(Supplied information)
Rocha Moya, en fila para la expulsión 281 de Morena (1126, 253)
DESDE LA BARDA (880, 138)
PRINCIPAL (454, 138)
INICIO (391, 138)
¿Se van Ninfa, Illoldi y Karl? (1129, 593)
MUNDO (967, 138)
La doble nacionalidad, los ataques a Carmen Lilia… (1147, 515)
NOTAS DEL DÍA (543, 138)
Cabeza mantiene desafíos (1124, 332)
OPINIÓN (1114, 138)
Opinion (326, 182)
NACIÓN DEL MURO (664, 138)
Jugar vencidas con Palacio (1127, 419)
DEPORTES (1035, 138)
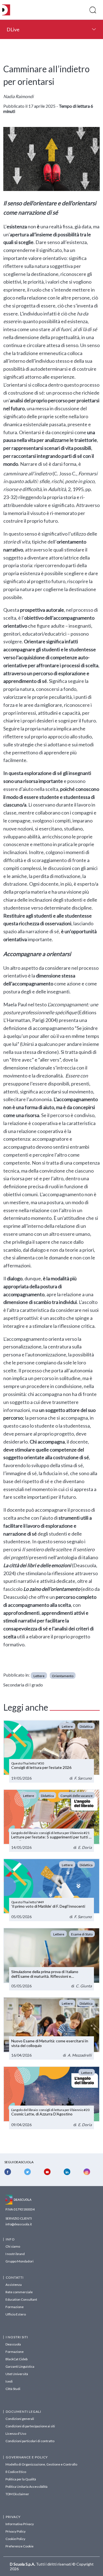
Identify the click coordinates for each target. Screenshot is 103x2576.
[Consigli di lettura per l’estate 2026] (51, 1751)
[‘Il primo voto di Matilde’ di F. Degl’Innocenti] (51, 1889)
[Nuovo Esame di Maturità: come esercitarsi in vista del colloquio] (51, 2028)
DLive (13, 29)
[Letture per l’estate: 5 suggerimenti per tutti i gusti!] (51, 1820)
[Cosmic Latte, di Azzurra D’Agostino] (51, 2097)
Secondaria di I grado (23, 1684)
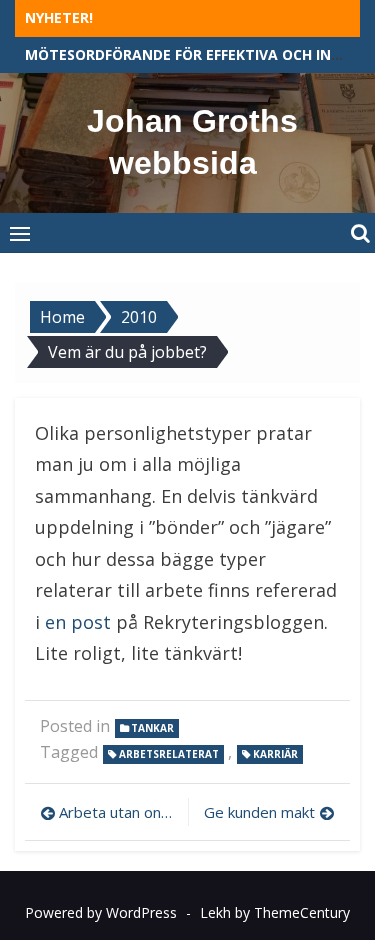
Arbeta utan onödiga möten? (118, 812)
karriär (275, 754)
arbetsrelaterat (169, 754)
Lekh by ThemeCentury (275, 912)
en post (75, 622)
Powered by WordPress (101, 912)
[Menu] (20, 233)
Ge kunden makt (259, 812)
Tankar (152, 728)
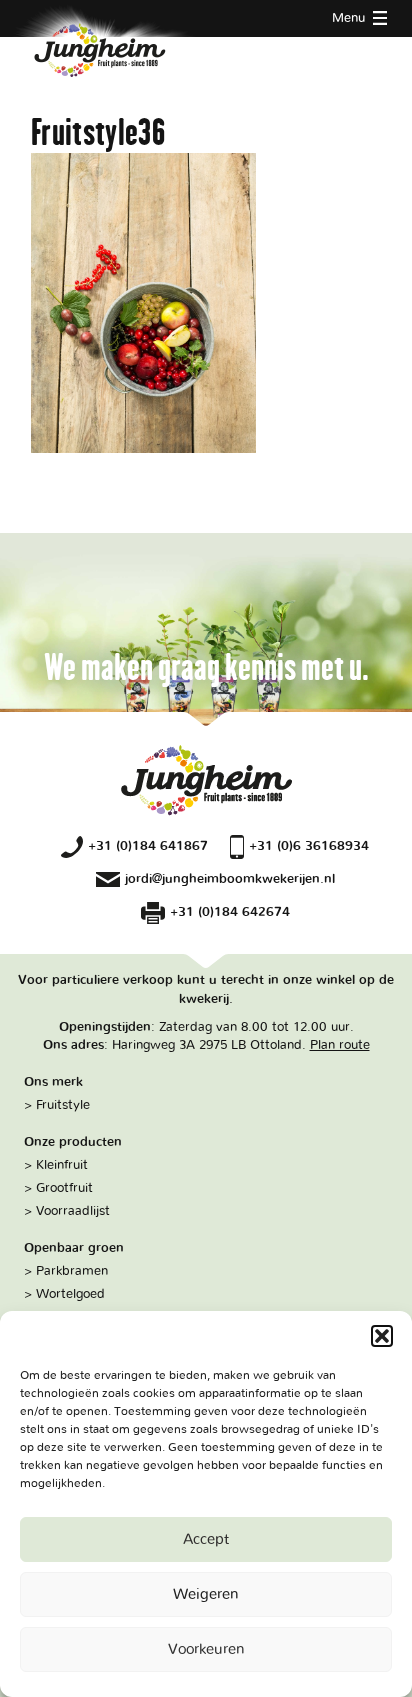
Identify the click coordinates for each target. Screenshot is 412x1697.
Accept (206, 1539)
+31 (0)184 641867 (148, 846)
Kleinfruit (62, 1165)
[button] (382, 1336)
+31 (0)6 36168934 (309, 846)
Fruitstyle (63, 1105)
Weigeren (206, 1594)
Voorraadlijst (73, 1211)
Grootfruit (64, 1188)
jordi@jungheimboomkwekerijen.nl (230, 879)
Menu (350, 18)
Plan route (340, 1045)
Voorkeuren (206, 1649)
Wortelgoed (70, 1294)
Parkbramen (72, 1271)
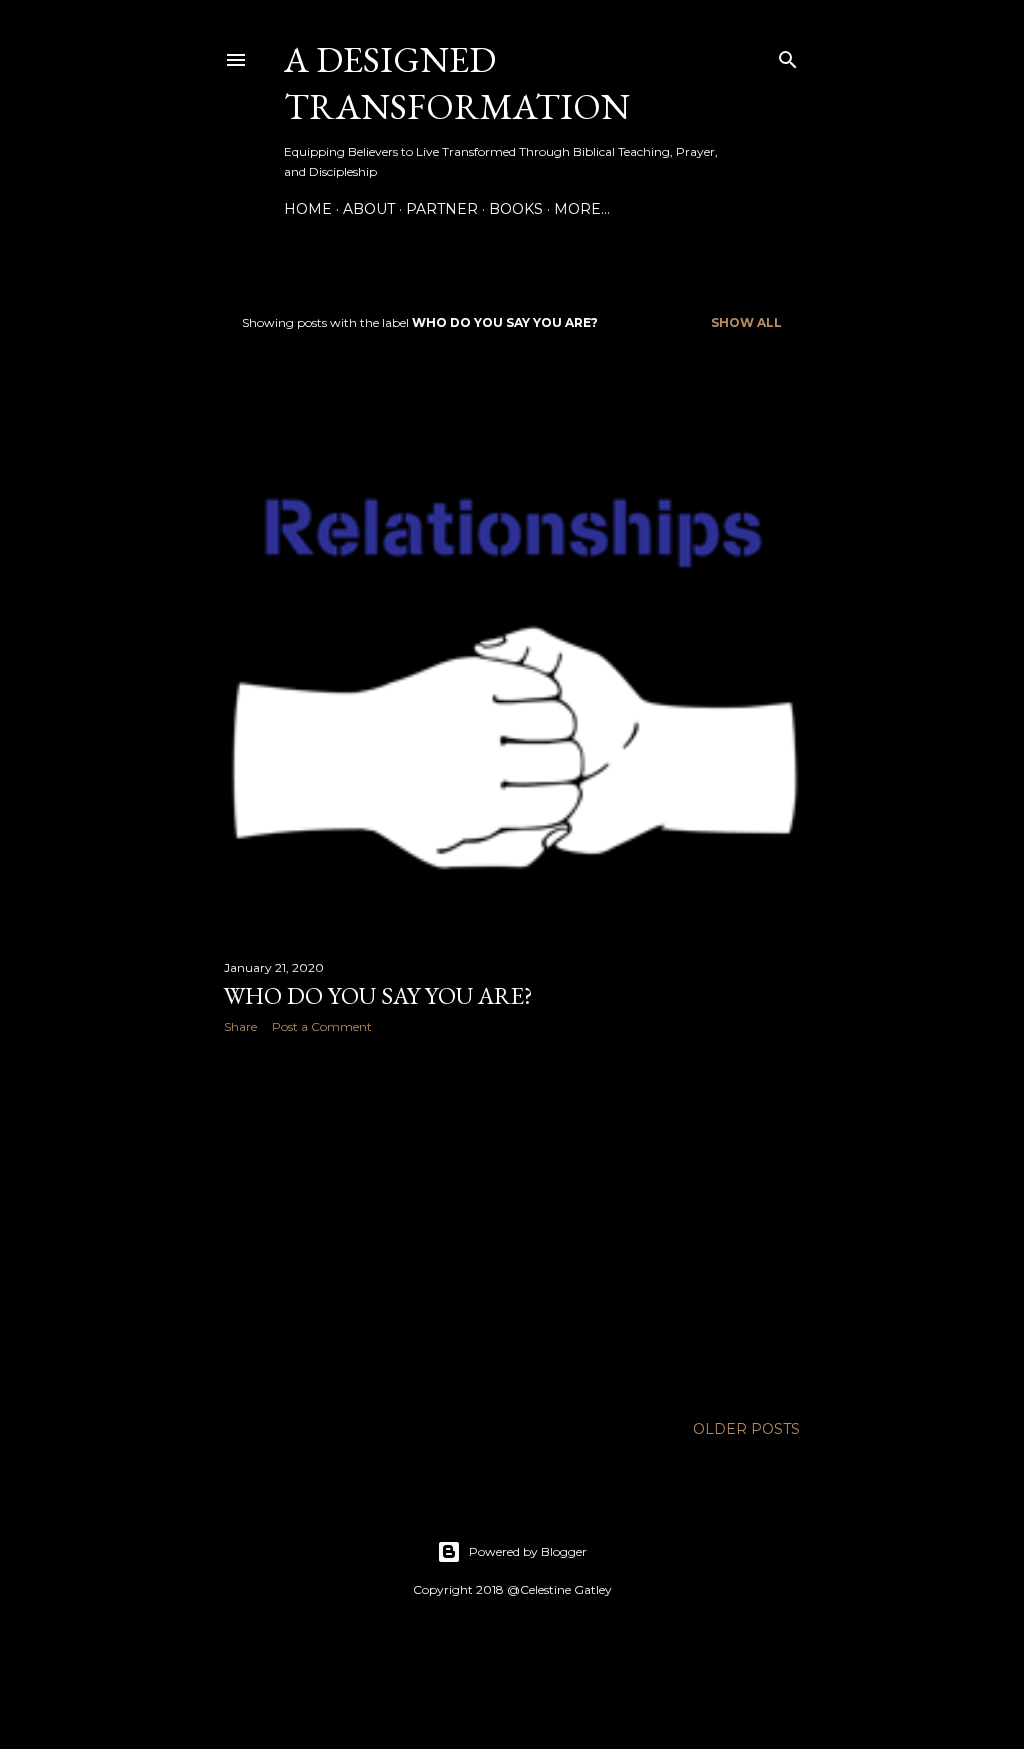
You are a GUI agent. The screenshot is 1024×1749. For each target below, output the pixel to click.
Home (308, 209)
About (369, 209)
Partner (442, 209)
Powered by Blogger (528, 1551)
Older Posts (746, 1429)
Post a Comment (322, 1026)
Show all (746, 322)
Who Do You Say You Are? (378, 995)
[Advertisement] (512, 1224)
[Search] (788, 55)
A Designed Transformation (457, 83)
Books (516, 209)
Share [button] (240, 1026)
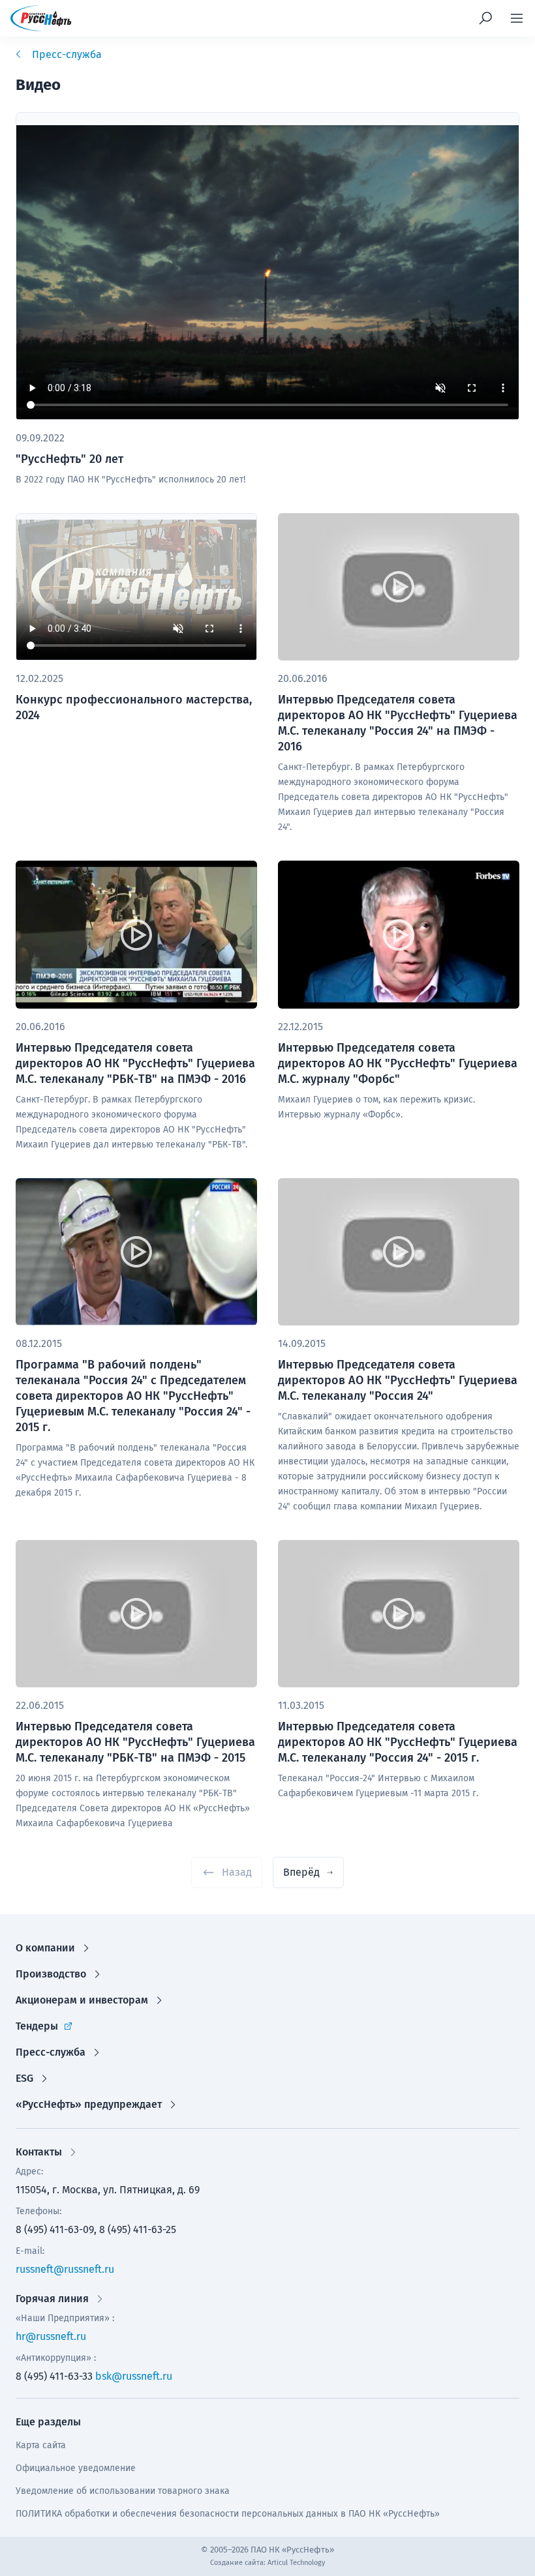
(End Supplied information)
## Requirement
Copy verbatim the span that opens at the line with "Voorkeuren (206, 1649)" and closes at the final line of the listing. Do not carry over any pictures.

## Written response
Voorkeuren (206, 1649)
Wortelgoed (70, 1294)
Parkbramen (72, 1271)
You are a GUI agent. The screenshot is 1024×1749. For each target below, output the pixel to click.
Home (308, 209)
About (369, 209)
Partner (442, 209)
Powered by Blogger (528, 1551)
Older Posts (746, 1429)
Post a Comment (322, 1026)
Show all (746, 322)
Who Do You Say You Are? (378, 995)
[Advertisement] (512, 1224)
[Search] (788, 55)
A Designed Transformation (457, 83)
Books (516, 209)
Share [button] (240, 1026)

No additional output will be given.